WORK ORDER: Take every line from the listing below that includes "green" and copy it.

ENTRIES SHOWN:
▼

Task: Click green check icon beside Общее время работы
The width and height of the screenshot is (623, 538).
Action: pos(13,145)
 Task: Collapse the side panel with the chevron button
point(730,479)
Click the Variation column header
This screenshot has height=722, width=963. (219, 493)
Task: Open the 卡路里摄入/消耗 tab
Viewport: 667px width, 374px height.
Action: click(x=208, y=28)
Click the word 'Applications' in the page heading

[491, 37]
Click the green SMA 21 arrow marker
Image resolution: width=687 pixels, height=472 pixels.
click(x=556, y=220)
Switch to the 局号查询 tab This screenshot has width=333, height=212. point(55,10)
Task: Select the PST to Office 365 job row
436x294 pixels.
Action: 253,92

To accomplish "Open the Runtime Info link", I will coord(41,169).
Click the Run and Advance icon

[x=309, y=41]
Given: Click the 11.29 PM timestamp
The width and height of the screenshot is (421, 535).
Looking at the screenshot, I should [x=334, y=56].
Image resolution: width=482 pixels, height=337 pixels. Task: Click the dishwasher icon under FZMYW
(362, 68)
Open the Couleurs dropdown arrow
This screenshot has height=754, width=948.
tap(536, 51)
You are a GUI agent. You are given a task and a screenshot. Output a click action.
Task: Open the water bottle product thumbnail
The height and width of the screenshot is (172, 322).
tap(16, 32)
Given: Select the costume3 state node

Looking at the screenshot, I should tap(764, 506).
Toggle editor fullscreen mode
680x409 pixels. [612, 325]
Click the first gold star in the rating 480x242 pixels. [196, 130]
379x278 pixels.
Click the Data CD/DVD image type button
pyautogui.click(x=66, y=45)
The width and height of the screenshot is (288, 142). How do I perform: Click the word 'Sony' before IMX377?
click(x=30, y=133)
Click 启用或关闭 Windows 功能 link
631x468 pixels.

▲

YOUR RESPONSE:
Task: Click green check icon beside Общее время работы
Click the green SMA 21 arrow marker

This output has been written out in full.